Edward Hoagland Brown suggests Ethan Smith and VOTH "inspired" JS.

Date
Jun 1949
Type
Academic / Technical Report
Source
Edward Hoagland Brown
Non-LDS
Hearsay
Direct
Secondary
Reference

Edward Hoagland Brown, "Harvard and the Ohio Mounds," The New England Quarterly 22, no. 2 (June 1949): 212–213

Scribe/Publisher
The New England Quarterly
People
Ethan Smith, Edward Hoagland Brown, Joseph Smith, Jr.
Audience
Reading Public
Transcription

When the first scientific studies of the mounds were made in the eighteen-twenties and thirties, popularizers speciously combined those views with the old Lost-Tribes theories in books which had a wide vogue and went into many editions. The most interesting of these efforts was that of an obscure pastor of Poultney, Vermont, the Reverend Ethan Smith. In 1823 he published his View of the Hebrews; or, the Tribes of Israel in America, in which he summarized the conclusions of those inhabitants of the mound area who thought that a mound in their back yard made them proper archaeologists. He backed them up by using the results of Caleb Atwater in Ohio and of Humboldt in Central America. The resulting theory was that there had been a great battle of annihilation between two Indian peoples on the banks of the Ohio. The heaps of bones found in the mounds were, he thought, the tombs of an entire race rather than a mere cemetery.

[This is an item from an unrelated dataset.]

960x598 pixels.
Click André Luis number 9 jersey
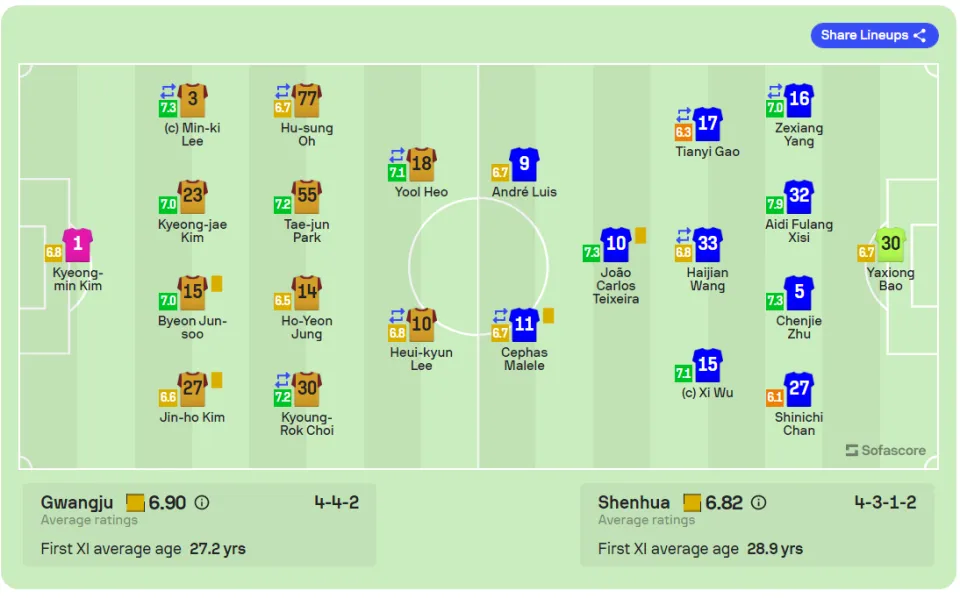pos(524,164)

The principal importance of Ethan Smith was that he inspired Joseph Smith, later founder of the Mormons, when he was growing up in the mound area of Western New York near Palmyra. As a young man Joseph used to entertain his family and friends with accounts of what the Moundbuilders looked like and what they did. Ethan Smith had said that one day their actual records would be found. Joseph Smith determined to write his own history of the Moundbuilders that would answer the questions of his neighbors. The result was, of course, not a history but a great work of the imagination, The Book of Mormon. This book, coming directly out of popular theory, was the story of two peoples: one kind and gentle, founded by a prophet who had left Jerusalem about 600 A.D.; the other, fierce and warlike, founded by his evil brother. Joseph Smith, proceeding from Ethan Smith’s account of Quetzalcoatl as a “type of Christ,” even held that Christ had visited America between the Resurrection and his final Ascension. In the end, the good people were wiped out in battle by the bad. The mission of the new American republic was now to make Christians of the evil people, whose descendants were the contemporary Indians, and so hasten the millenium.